---- Source data

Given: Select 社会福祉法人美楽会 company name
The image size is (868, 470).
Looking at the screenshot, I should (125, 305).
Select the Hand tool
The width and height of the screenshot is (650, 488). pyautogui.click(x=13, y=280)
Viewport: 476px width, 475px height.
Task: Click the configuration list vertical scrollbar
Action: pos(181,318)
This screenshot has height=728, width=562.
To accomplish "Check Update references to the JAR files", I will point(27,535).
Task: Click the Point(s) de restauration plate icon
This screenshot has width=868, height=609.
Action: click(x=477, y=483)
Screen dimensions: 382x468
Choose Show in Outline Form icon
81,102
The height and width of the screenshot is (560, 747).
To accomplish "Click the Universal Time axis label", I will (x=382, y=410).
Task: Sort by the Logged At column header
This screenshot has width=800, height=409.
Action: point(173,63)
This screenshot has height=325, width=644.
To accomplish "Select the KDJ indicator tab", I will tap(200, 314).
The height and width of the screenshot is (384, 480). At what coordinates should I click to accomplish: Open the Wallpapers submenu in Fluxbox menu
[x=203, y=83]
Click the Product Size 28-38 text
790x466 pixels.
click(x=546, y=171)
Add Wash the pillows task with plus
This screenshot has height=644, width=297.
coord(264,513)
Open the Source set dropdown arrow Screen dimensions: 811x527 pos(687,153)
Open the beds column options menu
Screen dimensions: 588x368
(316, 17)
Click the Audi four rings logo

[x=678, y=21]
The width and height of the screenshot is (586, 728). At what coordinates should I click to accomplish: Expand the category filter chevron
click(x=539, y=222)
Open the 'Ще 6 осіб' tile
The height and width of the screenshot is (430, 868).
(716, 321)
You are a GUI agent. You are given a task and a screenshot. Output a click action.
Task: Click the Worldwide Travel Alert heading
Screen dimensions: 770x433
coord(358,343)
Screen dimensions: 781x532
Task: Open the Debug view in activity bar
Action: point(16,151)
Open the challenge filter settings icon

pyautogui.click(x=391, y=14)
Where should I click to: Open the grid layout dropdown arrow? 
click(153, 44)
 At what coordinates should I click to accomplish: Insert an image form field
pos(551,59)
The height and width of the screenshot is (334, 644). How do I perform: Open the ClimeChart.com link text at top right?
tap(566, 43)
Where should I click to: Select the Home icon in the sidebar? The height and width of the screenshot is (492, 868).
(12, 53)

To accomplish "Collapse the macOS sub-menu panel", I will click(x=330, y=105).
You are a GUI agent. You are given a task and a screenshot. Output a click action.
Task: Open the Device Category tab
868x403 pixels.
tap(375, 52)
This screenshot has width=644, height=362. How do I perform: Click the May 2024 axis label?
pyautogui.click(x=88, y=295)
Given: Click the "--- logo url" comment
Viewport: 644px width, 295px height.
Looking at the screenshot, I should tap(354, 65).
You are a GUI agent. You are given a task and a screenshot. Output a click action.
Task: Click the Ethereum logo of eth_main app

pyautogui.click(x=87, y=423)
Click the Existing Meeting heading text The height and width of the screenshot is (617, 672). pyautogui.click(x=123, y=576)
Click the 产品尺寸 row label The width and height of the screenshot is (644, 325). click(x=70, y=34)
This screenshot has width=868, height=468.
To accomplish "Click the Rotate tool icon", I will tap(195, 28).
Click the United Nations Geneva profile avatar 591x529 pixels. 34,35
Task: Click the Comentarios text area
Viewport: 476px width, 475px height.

--------

Type the data out again, exactly.

Given: Select 社会福祉法人美楽会 company name
The image size is (868, 470).
Looking at the screenshot, I should (125, 305).
Select the Hand tool
The width and height of the screenshot is (650, 488). pyautogui.click(x=13, y=280)
Viewport: 476px width, 475px height.
Task: Click the configuration list vertical scrollbar
Action: pos(181,318)
This screenshot has height=728, width=562.
To accomplish "Check Update references to the JAR files", I will point(27,535).
Task: Click the Point(s) de restauration plate icon
This screenshot has width=868, height=609.
Action: click(x=477, y=483)
Screen dimensions: 382x468
Choose Show in Outline Form icon
81,102
The height and width of the screenshot is (560, 747).
To accomplish "Click the Universal Time axis label", I will (x=382, y=410).
Task: Sort by the Logged At column header
This screenshot has width=800, height=409.
Action: point(173,63)
This screenshot has height=325, width=644.
To accomplish "Select the KDJ indicator tab", I will tap(200, 314).
The height and width of the screenshot is (384, 480). At what coordinates should I click to accomplish: Open the Wallpapers submenu in Fluxbox menu
[x=203, y=83]
Click the Product Size 28-38 text
790x466 pixels.
click(x=546, y=171)
Add Wash the pillows task with plus
This screenshot has height=644, width=297.
coord(264,513)
Open the Source set dropdown arrow Screen dimensions: 811x527 pos(687,153)
Open the beds column options menu
Screen dimensions: 588x368
(316, 17)
Click the Audi four rings logo

[x=678, y=21]
The width and height of the screenshot is (586, 728). At what coordinates should I click to accomplish: Expand the category filter chevron
click(x=539, y=222)
Open the 'Ще 6 осіб' tile
The height and width of the screenshot is (430, 868).
(716, 321)
You are a GUI agent. You are given a task and a screenshot. Output a click action.
Task: Click the Worldwide Travel Alert heading
Screen dimensions: 770x433
coord(358,343)
Screen dimensions: 781x532
Task: Open the Debug view in activity bar
Action: point(16,151)
Open the challenge filter settings icon

pyautogui.click(x=391, y=14)
Where should I click to: Open the grid layout dropdown arrow? 
click(153, 44)
 At what coordinates should I click to accomplish: Insert an image form field
pos(551,59)
The height and width of the screenshot is (334, 644). How do I perform: Open the ClimeChart.com link text at top right?
tap(566, 43)
Where should I click to: Select the Home icon in the sidebar? The height and width of the screenshot is (492, 868).
(12, 53)

To accomplish "Collapse the macOS sub-menu panel", I will click(x=330, y=105).
You are a GUI agent. You are given a task and a screenshot. Output a click action.
Task: Open the Device Category tab
868x403 pixels.
tap(375, 52)
This screenshot has width=644, height=362. How do I perform: Click the May 2024 axis label?
pyautogui.click(x=88, y=295)
Given: Click the "--- logo url" comment
Viewport: 644px width, 295px height.
Looking at the screenshot, I should tap(354, 65).
You are a GUI agent. You are given a task and a screenshot. Output a click action.
Task: Click the Ethereum logo of eth_main app

pyautogui.click(x=87, y=423)
Click the Existing Meeting heading text The height and width of the screenshot is (617, 672). pyautogui.click(x=123, y=576)
Click the 产品尺寸 row label The width and height of the screenshot is (644, 325). click(x=70, y=34)
This screenshot has width=868, height=468.
To accomplish "Click the Rotate tool icon", I will tap(195, 28).
Click the United Nations Geneva profile avatar 591x529 pixels. 34,35
Task: Click the Comentarios text area
Viewport: 476px width, 475px height.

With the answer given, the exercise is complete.